27 paź 2015, o 23:33
aleksanderwiel
Dołączył(a): 31 gru 2014, o 01:37 Posty: 281
Re: Złoto, metale szlachetne - odzysk z elektroniki
Ej, koledzy spokojnie. Ja myślę, że nie ma się po co kłócić, obie strony mają trochę racji. Compaqchemlab ma już jakąś wiedzę, więc nie można mu wmawiać, że "pozuje na naukowca" albo "nie ma o chemii zielonego pojęcia". Rzeczywiście, nie jest naukowcem (przynajmniej jeszcze), ale kto mu broni zgłębiać wiedzę? To on nie robi doświadczeń? Ja myślałem, że jeśli ktoś ma chociaż odrobinę pojęcia o chemii i potrafi to wykorzystać(te wszystkie filmiki, co nagrywał) to ROBI doświadczenia. Compaqchemlab - Sulikowi i CTX niestety muszę przyznać rację, może rzeczywiście czasami się mylisz. Nie ma człowieka, który nigdy by się nie pomylił. A jeśli to prawda to lepiej zajrzeć do książki, żeby UPEWNIĆ SIĘ odnośnie jakiejś informacji niż wprowadzać ludzi w błąd. Trudno tą sytuację obiektywnie ocenić, bo was jeszcze dobrze nie znam, ale to co myślę to napisałem powyżej. Chciałem jeszcze tylko, przeprosić, jeśli kogoś uraziłem.

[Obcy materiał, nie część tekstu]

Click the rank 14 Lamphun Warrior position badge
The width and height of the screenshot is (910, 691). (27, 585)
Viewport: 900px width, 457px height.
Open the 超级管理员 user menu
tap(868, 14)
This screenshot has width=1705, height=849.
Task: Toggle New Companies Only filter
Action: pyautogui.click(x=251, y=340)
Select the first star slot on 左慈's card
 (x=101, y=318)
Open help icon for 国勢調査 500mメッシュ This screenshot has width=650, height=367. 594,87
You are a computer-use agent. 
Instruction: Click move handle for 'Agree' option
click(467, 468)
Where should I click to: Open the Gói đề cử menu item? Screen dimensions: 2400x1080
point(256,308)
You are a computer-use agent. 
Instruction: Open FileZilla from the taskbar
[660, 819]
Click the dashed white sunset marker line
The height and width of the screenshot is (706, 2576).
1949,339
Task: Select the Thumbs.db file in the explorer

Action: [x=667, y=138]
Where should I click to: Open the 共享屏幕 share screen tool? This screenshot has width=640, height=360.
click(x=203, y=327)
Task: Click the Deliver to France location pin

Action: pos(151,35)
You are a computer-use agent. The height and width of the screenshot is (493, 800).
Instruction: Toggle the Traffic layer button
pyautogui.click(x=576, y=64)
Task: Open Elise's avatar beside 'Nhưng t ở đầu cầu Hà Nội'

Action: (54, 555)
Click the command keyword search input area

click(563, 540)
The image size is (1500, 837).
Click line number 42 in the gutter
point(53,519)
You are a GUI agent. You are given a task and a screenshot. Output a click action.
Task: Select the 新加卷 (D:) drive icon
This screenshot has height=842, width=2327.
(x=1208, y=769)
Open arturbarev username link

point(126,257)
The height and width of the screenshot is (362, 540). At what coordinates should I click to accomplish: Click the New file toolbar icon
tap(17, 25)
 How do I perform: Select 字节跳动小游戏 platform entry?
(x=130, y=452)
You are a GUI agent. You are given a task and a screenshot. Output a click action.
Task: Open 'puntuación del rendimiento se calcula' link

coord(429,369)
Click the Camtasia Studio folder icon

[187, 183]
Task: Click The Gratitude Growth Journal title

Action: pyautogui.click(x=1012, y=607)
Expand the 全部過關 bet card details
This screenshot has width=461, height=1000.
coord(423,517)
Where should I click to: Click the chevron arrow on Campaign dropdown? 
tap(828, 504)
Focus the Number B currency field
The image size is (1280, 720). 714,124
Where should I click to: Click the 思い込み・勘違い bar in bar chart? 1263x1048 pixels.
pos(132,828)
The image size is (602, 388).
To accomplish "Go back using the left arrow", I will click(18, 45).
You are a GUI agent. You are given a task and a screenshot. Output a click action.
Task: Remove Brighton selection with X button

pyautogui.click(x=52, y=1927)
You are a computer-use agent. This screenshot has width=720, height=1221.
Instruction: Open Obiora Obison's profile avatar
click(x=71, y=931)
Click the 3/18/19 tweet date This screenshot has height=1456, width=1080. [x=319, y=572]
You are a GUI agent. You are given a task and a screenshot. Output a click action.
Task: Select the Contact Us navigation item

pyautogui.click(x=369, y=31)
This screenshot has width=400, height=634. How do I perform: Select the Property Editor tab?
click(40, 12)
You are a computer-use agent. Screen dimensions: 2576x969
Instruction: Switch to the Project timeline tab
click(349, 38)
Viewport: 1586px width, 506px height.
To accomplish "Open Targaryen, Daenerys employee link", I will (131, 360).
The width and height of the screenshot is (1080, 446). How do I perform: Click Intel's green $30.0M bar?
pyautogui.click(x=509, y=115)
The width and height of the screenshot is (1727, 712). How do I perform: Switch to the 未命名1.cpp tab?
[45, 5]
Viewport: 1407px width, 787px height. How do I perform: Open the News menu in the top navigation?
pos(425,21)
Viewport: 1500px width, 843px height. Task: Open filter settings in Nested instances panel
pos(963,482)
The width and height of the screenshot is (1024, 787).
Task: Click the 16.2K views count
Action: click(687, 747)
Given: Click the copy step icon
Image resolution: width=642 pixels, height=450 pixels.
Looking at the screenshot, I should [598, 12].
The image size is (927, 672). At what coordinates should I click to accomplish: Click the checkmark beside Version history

_________________ Dobrze "wiem, że nic nie wiem", a "to co wiemy to kropla, czego nie wiemy ocean".
28 paź 2015, o 20:26
Wiesław W.
Dołączył(a): 5 lis 2015, o 07:25 Posty: 12
Re: Złoto, metale szlachetne - odzysk z elektroniki
Witam wszystkich na tym Forum! Jestem tu nowym uczestnikiem, ale tematem odzysku zajmuję się od dawna i od czasu do czasu (w miarę moich możliwości) postaram się coś napisać sensownego ,, w temacie odzysków'' . Wracam do tematu głównego forum : pytanie do Compaqchemlaba - napisałeś wcześniej, że naYT widziałeś proces rozpuszczania w AR pinów ( z ang. pin up, Ty nazywasz je stykami), gdzie powłoka z Au rozpuszczana byla jako pierwsza, bez trawienia podłoża. Czy nie był to jakiś filmik z Tajlandii lub Indii? Oni za pomocą tych filmików , wprowadzających w błąd , naganiają sobie klientów na płytkę , którą sprzedają za pomocą inego filmiku reklamowego tym , którym nie wyszło. A rozpuszczanie powłoki Au z pinów itp , na omawianych filmach odbywa sie cyjankami lub tiomocznikiem z Fe3+. Pozdrawiam .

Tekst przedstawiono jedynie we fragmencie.